**Treść zadania:** Zmień "Dispute" na "Infringement" w wierszach od tego, który zawiera "Binningen (81, 1925)", aż do ostatniego wiersza włącznie. Wypisz tylko te wiersze, a resztę zostaw bez zmian.

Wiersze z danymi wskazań

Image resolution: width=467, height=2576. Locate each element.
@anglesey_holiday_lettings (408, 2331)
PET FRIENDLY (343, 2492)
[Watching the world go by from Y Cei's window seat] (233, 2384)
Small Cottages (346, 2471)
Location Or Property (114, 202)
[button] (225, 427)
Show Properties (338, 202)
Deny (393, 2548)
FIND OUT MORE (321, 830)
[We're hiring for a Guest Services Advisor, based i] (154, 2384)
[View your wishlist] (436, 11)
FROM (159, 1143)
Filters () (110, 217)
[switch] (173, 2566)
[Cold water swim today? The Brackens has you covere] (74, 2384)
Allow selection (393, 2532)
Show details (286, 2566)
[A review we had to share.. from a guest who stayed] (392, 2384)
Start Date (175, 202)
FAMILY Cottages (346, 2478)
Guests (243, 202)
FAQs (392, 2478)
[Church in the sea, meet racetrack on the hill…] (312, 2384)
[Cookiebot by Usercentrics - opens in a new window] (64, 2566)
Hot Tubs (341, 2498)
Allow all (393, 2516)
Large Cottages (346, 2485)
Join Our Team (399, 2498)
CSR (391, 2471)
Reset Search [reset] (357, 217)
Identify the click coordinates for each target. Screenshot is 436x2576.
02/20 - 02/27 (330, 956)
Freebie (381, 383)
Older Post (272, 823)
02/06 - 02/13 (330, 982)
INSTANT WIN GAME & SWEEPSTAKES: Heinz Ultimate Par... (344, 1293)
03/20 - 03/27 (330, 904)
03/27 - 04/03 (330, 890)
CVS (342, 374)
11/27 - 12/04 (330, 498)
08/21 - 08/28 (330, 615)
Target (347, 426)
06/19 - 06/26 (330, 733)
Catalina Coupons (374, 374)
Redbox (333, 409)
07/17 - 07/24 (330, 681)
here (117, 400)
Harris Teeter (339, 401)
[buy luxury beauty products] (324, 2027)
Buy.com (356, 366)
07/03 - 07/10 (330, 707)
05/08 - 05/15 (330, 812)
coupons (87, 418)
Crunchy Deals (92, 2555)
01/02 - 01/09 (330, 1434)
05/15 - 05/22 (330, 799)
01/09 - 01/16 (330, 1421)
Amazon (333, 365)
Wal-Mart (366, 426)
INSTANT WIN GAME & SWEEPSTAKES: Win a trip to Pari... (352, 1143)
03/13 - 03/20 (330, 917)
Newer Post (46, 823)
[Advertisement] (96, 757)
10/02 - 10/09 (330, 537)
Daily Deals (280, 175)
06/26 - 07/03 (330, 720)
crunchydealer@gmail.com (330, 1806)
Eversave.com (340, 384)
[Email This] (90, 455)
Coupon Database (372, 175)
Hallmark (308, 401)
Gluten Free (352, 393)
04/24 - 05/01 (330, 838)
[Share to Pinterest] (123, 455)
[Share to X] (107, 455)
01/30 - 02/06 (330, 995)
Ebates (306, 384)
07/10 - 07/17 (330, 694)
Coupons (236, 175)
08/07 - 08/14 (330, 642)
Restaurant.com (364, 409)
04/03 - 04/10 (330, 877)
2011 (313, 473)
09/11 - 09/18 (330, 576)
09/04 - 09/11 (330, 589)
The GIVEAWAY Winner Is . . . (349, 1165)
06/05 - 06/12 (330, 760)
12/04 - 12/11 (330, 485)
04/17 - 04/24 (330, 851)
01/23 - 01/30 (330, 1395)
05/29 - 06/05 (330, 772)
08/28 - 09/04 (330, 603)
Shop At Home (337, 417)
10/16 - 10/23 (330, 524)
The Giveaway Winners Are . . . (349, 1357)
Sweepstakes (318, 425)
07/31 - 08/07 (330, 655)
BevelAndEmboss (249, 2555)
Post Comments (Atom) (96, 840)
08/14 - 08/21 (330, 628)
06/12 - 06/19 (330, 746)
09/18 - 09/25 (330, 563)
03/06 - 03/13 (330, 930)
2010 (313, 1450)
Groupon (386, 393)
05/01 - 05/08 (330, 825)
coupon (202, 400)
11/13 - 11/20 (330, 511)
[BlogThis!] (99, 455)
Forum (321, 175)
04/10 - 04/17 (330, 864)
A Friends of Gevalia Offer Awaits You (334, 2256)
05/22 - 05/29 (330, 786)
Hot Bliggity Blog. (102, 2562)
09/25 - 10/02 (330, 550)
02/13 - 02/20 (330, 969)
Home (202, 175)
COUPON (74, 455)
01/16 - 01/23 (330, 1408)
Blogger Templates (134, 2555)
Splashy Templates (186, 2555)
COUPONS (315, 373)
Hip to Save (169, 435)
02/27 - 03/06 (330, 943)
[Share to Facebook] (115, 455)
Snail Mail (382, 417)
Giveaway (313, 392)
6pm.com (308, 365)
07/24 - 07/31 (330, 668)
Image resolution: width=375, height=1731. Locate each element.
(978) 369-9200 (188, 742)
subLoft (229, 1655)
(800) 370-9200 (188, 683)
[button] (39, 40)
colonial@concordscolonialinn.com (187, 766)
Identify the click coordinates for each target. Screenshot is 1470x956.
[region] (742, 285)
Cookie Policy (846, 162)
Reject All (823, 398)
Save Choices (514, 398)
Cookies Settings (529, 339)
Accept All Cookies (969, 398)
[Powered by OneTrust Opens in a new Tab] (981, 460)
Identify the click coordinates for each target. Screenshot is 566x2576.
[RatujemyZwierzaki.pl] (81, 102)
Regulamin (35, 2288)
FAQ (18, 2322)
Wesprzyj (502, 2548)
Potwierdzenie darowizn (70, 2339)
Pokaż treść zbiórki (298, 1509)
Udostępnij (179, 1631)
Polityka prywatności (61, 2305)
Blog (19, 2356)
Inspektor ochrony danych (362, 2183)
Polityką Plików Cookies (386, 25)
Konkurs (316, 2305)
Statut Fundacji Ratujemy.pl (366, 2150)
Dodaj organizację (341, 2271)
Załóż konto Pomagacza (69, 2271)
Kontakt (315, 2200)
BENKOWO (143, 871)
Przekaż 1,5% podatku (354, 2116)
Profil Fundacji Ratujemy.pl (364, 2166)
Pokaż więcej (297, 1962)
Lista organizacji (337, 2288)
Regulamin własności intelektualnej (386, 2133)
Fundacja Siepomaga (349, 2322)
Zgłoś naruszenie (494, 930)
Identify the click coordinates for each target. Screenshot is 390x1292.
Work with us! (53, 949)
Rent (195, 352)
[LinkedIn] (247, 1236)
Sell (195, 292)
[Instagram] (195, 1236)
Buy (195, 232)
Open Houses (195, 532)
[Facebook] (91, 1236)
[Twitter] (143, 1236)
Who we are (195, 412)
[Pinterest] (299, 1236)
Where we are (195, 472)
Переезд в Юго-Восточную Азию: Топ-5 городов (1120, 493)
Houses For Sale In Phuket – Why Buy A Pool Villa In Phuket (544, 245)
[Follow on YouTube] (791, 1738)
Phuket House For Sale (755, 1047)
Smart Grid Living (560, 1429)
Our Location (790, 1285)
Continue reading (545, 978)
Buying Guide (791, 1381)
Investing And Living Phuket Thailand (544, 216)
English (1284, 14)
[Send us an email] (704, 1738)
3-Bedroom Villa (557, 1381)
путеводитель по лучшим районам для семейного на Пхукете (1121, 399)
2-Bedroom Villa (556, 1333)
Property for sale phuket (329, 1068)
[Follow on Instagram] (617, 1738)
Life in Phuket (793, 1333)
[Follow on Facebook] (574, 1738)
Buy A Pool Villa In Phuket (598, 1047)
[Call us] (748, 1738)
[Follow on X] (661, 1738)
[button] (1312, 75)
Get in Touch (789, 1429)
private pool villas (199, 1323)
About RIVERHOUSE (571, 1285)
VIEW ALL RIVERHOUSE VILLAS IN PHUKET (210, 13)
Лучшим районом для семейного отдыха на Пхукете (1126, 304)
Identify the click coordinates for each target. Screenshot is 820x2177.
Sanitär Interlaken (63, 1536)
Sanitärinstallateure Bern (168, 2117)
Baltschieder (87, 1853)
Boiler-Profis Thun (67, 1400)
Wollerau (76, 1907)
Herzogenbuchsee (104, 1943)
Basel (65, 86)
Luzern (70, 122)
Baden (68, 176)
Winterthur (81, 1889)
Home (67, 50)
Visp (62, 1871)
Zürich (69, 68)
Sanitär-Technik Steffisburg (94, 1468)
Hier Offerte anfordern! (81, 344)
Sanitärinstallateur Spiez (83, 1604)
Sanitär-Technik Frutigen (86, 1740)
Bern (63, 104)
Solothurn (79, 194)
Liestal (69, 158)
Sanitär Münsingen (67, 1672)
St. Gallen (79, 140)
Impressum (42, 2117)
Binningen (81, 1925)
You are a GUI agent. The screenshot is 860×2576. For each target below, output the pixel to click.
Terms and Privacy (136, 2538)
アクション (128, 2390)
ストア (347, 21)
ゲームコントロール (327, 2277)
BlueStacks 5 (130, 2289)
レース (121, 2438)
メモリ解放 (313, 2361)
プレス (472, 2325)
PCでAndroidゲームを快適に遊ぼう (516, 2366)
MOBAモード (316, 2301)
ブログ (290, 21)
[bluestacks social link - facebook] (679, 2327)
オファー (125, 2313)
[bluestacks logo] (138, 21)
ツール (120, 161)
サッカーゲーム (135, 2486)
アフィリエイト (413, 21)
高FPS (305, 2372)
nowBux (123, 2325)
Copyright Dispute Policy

**Wynik zadania:**
Binningen (81, 1925)
You are a GUI agent. The screenshot is 860×2576. For each target below, output the pixel to click.
Terms and Privacy (136, 2538)
アクション (128, 2390)
ストア (347, 21)
ゲームコントロール (327, 2277)
BlueStacks 5 (130, 2289)
レース (121, 2438)
メモリ解放 (313, 2361)
プレス (472, 2325)
PCでAndroidゲームを快適に遊ぼう (516, 2366)
MOBAモード (316, 2301)
ブログ (290, 21)
[bluestacks social link - facebook] (679, 2327)
オファー (125, 2313)
[bluestacks logo] (138, 21)
ツール (120, 161)
サッカーゲーム (135, 2486)
アフィリエイト (413, 21)
高FPS (305, 2372)
nowBux (123, 2325)
Copyright Infringement Policy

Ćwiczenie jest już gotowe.